5. Fuel System Malfunctioning
The most common fuel-system-related problem reported for Hyundai Santa Fe SUVs is a faulty fuel gauge. Most owners allege that the fuel gauge shows incorrect readings; apparently, this is caused due to failed fuel level sensors; hence, the fuel gauge indicates empty even on a full tank.
Ordinarily, this may not be a problem to a lot of people, but fuel sensor failure can trigger the check engine light, and you definitely won’t feel comfortable driving that engine light turned on. Typically, the fuel sensors fail after 100k miles.

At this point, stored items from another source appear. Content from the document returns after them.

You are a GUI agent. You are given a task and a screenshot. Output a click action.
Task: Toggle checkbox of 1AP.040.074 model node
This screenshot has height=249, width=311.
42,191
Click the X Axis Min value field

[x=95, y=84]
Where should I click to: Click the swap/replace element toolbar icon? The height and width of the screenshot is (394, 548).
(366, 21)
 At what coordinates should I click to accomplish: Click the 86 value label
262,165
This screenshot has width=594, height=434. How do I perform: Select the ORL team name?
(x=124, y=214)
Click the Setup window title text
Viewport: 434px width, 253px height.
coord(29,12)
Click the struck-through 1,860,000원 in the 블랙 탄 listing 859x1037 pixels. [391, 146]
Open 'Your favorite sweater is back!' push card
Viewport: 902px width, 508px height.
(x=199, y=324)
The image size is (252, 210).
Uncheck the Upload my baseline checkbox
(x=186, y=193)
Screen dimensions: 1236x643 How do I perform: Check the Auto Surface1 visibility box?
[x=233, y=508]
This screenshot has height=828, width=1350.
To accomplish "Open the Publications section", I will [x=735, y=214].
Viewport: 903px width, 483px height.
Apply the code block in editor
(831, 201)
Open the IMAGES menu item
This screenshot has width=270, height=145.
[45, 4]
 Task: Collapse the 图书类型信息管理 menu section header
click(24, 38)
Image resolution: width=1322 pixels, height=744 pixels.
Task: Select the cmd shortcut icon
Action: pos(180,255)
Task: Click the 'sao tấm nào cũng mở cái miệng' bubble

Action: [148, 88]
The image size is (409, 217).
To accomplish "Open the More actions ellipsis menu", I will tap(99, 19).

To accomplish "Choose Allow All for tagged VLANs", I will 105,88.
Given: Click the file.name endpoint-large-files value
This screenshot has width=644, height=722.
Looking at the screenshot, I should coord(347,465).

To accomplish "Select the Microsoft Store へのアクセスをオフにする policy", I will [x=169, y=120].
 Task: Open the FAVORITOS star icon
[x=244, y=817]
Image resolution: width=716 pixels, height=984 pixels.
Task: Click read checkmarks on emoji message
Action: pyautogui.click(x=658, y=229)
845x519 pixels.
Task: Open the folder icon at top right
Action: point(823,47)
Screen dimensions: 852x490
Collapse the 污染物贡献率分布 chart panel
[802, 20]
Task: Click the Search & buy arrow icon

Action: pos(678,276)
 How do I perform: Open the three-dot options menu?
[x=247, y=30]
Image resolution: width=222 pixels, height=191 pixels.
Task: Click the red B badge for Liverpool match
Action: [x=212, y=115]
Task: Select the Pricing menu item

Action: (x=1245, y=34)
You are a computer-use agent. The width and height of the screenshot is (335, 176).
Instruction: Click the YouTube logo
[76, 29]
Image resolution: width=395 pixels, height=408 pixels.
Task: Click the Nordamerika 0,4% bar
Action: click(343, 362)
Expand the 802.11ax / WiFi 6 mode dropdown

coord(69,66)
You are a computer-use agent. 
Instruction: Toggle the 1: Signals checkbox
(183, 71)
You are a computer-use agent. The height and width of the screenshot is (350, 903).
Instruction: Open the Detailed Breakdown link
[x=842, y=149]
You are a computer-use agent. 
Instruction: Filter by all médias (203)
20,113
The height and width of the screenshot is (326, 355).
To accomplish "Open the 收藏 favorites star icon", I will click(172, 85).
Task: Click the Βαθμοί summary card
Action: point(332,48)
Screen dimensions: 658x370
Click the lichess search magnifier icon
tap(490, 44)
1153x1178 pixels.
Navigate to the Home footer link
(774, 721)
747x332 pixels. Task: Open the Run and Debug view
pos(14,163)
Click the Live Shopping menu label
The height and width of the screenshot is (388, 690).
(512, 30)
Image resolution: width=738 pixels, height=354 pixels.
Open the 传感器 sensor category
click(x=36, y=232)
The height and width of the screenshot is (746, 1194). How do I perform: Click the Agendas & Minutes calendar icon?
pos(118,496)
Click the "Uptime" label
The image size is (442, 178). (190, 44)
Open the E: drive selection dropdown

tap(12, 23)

Best Hyundai Santa Fe Years To Buy
Take out the 10 model years listed in the “Worst Years” section, and you have the answer. However, here’s a list of the best Hyundai Santa Fe years to buy.
- 2001 Hyundai Santa Fe
- 2002 Hyundai Santa Fe
- 2003 Hyundai Santa Fe
- 2005 Hyundai Santa Fe
- 2006 Hyundai Santa Fe
- 2015 Hyundai Santa Fe
- 2016 Hyundai Santa Fe
- 2018 Hyundai Santa Fe
- 2019 Hyundai Santa Fe
- 2020 Hyundai Santa Fe
- 2021 Hyundai Santa Fe
- 2022 Hyundai Santa Fe
However, there are yet a few complaints about the engine, transmission, and fuel systems of these “best model years.” But then, the problems are manageable in these years.
See Also: Hyundai Tucson Years To Avoid
Conclusively, the Santa Fe is a really reliable ride; it takes home a whopping 4.0 out of 5.0 reliability score on RepairPal. Also, it ranks as the second overall best midsize SUV according to RepairPal’s metrics.
The average annual repair cost of the Santa Fe ride is $515, which is lower than average for SUVs in its class.
Finally, this article has listed the Hyundai Santa Fe years to avoid and why you should do so. Furthermore, we provided the list of the best model years to buy from; Hyundai Santa Fe is a cool, appealing ride anyone would easily fancy.